Por sobre todas las cosas, el que menos tiene que celebrar es el cine colombiano. En el
boletín oficial del programa del próximo jueves se dice que “la restauración de Bajo el
cielo antioqueño requirió del esfuerzo de muchos que saben de la importancia de la
preservación de nuestro patrimonio para la construcción de un futuro más acorde con
nuestros sueños”. Malos sueños serían aquellos. Lo que se trata de vender con tan
notables palabras, si no entendí mal, es el patrimonio como un fetiche, por fuera del
alcance de cualquier juicio de valor. Lo que equivale a pensar que con cualquier cosa
se puede inaugurar una tradición por el hecho casual de que esa cosa exista.
Para información de las almas inocentes, Bajo el cielo antioqueño fue una aventura
esporádica. No se derivó de ella ninguna industria, ninguna estética, no representaba
la continuidad de nada: fue un hecho aislado, y la tradición es justamente lo contrario.

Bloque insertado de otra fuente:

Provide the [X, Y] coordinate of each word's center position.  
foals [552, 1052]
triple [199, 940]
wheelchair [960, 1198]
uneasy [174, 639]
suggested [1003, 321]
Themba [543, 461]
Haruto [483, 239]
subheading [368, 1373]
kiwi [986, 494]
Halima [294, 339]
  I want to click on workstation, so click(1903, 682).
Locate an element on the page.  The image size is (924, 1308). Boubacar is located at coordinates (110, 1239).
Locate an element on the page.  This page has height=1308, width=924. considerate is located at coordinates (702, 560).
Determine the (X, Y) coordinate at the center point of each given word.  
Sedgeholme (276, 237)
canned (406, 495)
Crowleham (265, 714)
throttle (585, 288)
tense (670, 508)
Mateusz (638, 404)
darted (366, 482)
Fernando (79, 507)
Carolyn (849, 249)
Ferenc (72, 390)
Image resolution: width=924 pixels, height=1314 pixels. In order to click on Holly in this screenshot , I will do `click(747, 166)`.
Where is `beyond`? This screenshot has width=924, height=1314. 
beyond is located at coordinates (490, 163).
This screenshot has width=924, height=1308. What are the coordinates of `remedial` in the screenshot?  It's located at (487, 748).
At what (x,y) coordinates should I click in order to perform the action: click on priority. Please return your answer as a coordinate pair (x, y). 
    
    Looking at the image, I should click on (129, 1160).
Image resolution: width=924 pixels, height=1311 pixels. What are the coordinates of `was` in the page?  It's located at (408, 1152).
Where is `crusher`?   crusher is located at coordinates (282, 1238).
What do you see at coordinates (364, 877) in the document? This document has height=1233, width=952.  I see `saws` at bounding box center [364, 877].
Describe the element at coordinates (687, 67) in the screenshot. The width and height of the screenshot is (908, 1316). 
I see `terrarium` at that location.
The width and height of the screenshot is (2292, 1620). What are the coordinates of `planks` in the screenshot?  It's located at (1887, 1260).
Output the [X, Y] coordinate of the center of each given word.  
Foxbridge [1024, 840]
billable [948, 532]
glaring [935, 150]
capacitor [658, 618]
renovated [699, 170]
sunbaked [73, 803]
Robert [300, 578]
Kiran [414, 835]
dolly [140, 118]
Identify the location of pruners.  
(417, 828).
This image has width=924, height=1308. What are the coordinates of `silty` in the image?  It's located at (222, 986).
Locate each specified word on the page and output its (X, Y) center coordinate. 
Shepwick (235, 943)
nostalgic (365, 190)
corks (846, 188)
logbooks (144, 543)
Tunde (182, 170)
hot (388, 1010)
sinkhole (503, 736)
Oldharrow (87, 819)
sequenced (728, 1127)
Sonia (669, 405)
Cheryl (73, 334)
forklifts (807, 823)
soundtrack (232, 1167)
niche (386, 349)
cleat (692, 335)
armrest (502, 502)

Huérfanos de tradición nos hemos dado a ser mangianchos, y sólo esa laxitud explica
que alguien pueda emprender la defensa de la película de los Mejía y los Acevedo. Hay
otros argumentos a favor: la importancia histórica de la película, por ejemplo; pero la
historia es una convención creada por el hombre y por lo tanto es una entraña viva, y
por lo mismo, sujeta al cambio, sometida a un movimiento permanente. La historia no
se recibe, se construye. Una oportunidad más de defensa: la posibilidad de ver la
Medellín de antes, la Antioquia del pasado. Sí, la nostalgia es un mal irremediable que
no se conforma con Melitón Rodríguez, ni con el otro Mejía, el fotógrafo; quiere un
realismo que le agregue movimiento a la mentira.